DIRECTIONS FOR THIS TASK>
Beginning with the first line of the data below, set down each line exactly through the line that contains "Image resolution: width=1456 pixels, height=818".

Pixel coordinate grounding data>
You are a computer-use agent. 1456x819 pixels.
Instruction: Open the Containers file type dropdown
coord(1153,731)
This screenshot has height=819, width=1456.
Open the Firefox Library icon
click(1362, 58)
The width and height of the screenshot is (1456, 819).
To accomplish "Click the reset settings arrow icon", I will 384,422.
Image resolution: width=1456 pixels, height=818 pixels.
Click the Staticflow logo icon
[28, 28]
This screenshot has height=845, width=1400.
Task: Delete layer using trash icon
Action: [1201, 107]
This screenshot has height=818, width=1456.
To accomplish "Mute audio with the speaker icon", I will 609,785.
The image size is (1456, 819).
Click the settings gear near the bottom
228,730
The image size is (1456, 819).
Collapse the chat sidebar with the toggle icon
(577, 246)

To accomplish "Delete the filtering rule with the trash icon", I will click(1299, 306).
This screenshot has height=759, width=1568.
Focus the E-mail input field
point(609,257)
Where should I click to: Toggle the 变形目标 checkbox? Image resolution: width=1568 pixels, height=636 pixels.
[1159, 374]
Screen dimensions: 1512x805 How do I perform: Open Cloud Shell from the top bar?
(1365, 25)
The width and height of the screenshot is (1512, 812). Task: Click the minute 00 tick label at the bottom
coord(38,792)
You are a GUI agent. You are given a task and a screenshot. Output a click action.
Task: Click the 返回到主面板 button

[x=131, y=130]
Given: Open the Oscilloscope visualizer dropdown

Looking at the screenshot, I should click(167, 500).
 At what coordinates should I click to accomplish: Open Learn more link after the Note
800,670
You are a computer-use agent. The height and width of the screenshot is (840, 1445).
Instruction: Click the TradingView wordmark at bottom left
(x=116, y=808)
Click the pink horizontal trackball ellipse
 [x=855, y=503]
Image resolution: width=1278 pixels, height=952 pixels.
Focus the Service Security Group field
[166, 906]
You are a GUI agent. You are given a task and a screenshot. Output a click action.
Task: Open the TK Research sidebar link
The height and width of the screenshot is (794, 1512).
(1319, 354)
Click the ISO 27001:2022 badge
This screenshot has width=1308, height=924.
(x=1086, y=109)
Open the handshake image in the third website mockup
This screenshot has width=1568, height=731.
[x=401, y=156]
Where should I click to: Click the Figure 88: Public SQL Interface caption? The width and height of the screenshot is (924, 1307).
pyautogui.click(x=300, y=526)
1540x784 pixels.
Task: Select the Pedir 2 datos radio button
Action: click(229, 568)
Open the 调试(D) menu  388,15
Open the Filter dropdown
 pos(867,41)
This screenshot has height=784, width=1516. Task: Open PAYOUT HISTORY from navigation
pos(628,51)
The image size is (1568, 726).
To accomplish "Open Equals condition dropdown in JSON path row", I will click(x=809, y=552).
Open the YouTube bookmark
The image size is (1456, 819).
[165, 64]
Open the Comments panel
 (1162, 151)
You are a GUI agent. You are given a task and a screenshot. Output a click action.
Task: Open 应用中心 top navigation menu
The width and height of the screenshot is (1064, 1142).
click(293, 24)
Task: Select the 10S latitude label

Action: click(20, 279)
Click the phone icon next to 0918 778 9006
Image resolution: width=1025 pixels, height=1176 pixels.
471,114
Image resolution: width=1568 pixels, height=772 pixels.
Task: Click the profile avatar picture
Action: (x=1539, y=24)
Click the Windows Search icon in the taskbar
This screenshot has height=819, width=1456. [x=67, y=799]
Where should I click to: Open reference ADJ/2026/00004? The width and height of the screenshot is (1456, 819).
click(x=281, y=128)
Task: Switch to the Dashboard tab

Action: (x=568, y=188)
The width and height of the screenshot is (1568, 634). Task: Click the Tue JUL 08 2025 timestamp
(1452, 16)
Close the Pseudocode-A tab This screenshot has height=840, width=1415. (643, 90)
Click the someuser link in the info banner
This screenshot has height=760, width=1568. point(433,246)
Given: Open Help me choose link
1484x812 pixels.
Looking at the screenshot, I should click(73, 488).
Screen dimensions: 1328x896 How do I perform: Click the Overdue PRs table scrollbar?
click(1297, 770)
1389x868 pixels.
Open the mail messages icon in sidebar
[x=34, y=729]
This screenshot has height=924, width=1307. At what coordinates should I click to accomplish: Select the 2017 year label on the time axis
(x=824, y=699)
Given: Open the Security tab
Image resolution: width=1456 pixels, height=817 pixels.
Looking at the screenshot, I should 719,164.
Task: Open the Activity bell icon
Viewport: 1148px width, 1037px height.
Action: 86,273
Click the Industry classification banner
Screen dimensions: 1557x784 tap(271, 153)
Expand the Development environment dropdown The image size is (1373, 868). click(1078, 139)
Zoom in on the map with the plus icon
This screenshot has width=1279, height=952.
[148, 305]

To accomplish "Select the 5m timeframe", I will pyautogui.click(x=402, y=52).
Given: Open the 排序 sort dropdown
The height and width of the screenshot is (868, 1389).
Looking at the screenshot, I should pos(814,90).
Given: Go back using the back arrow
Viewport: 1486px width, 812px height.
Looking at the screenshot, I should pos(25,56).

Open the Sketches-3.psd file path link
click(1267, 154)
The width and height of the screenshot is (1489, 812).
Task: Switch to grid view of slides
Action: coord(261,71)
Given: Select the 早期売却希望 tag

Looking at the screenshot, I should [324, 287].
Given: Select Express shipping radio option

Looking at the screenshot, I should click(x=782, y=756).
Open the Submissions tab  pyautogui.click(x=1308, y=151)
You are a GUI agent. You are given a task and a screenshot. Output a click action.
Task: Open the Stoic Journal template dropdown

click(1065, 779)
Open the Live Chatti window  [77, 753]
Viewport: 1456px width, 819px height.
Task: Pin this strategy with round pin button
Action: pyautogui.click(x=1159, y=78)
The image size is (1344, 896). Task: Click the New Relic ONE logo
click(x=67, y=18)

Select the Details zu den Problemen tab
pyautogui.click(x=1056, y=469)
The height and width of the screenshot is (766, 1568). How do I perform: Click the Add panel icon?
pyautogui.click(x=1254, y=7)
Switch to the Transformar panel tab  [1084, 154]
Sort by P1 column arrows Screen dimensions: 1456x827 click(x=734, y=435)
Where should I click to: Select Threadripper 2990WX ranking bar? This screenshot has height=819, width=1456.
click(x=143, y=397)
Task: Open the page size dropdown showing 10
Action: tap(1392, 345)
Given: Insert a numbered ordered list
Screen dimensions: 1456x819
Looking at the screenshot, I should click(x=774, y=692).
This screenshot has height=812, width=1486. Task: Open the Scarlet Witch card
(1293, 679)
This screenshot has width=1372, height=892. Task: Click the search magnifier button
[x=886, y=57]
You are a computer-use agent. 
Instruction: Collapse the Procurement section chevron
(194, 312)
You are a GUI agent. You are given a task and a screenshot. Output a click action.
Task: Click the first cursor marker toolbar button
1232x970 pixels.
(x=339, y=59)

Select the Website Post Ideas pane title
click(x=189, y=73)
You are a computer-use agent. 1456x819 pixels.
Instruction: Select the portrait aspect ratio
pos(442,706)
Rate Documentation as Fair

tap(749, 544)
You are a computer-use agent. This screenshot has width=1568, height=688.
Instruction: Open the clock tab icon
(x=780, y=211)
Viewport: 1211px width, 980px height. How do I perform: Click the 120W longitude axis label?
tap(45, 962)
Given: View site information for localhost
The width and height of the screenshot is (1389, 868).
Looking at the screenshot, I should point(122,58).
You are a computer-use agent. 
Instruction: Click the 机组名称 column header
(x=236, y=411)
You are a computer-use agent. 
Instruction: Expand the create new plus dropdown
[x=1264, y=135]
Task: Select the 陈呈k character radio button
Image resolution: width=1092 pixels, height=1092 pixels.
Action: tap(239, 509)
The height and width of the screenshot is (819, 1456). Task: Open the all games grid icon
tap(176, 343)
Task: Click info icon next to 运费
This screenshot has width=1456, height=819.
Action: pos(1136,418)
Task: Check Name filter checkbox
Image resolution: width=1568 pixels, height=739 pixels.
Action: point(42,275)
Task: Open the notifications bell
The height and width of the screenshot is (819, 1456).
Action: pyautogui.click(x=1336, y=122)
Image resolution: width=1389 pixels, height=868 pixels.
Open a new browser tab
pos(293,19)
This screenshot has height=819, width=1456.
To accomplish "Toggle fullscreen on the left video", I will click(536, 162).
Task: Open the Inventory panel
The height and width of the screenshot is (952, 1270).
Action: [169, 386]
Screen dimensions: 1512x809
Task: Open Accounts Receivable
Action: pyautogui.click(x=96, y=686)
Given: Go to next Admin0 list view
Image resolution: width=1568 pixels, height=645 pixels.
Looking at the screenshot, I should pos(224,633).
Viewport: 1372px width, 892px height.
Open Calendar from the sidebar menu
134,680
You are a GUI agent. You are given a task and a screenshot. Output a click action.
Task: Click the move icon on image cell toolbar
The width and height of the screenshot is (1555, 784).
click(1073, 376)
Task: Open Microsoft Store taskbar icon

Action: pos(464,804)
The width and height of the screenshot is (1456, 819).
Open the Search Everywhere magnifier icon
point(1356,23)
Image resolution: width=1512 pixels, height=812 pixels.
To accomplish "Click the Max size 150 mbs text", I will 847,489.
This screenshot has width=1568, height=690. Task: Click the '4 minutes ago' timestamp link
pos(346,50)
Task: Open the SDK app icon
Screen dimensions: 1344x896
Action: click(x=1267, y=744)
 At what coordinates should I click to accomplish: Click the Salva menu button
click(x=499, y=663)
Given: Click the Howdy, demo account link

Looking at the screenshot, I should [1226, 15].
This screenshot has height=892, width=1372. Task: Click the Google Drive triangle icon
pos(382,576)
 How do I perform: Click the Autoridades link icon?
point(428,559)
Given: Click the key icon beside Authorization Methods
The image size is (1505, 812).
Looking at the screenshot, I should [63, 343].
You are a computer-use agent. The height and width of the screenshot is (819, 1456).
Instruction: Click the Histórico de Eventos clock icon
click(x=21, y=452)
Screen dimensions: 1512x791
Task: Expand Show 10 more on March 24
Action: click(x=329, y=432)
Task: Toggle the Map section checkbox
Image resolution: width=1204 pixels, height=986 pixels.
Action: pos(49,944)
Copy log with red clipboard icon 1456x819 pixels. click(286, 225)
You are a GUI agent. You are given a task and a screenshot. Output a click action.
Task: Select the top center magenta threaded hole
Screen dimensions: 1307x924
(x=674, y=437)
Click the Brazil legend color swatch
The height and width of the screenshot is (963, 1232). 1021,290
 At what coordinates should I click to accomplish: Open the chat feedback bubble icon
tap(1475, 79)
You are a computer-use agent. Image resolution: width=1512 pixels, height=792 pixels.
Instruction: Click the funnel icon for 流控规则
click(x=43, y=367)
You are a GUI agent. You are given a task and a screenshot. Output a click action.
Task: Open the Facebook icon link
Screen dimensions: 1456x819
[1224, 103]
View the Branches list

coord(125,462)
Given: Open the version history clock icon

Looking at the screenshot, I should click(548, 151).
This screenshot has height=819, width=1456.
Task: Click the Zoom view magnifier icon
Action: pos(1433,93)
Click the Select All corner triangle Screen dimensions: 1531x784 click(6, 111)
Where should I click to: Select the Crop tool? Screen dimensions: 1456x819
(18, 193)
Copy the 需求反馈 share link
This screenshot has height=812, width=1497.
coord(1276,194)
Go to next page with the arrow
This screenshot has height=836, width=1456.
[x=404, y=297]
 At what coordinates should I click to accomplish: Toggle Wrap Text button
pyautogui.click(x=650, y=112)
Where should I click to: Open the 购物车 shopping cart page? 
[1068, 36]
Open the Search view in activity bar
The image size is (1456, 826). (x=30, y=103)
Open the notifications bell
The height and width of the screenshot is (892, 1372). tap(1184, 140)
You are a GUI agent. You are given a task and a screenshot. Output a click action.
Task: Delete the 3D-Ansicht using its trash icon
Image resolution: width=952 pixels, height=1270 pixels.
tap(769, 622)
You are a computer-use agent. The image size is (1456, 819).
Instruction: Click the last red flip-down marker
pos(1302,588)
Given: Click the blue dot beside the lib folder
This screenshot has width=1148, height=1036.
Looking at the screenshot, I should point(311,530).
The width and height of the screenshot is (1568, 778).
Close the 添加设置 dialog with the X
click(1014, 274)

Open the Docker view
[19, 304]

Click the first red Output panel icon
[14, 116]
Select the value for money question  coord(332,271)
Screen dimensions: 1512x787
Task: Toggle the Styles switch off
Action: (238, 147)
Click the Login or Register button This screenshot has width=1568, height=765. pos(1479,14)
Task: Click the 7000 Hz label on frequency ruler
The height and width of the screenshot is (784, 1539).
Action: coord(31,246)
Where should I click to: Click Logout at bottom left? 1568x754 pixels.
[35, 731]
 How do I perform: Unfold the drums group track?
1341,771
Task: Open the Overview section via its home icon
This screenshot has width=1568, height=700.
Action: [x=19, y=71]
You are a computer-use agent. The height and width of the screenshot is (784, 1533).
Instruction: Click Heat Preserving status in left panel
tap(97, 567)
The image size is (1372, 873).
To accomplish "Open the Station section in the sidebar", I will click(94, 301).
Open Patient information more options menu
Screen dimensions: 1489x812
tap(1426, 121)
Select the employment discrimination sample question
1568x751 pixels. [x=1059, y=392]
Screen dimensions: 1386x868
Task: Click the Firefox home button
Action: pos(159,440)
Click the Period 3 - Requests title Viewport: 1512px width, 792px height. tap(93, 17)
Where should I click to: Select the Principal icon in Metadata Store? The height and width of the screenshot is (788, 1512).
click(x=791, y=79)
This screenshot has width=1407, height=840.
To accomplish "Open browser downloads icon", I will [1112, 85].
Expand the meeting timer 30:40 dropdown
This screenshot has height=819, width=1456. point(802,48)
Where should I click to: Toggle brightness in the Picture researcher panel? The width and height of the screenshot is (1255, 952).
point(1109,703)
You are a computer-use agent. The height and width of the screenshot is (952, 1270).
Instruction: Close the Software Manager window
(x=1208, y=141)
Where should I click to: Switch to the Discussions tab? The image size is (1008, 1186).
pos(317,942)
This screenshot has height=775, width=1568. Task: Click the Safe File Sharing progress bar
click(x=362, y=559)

TASK RESULT>
You are a computer-use agent. 1456x819 pixels.
Instruction: Open the Containers file type dropdown
coord(1153,731)
This screenshot has height=819, width=1456.
Open the Firefox Library icon
click(1362, 58)
The width and height of the screenshot is (1456, 819).
To accomplish "Click the reset settings arrow icon", I will 384,422.
Image resolution: width=1456 pixels, height=818 pixels.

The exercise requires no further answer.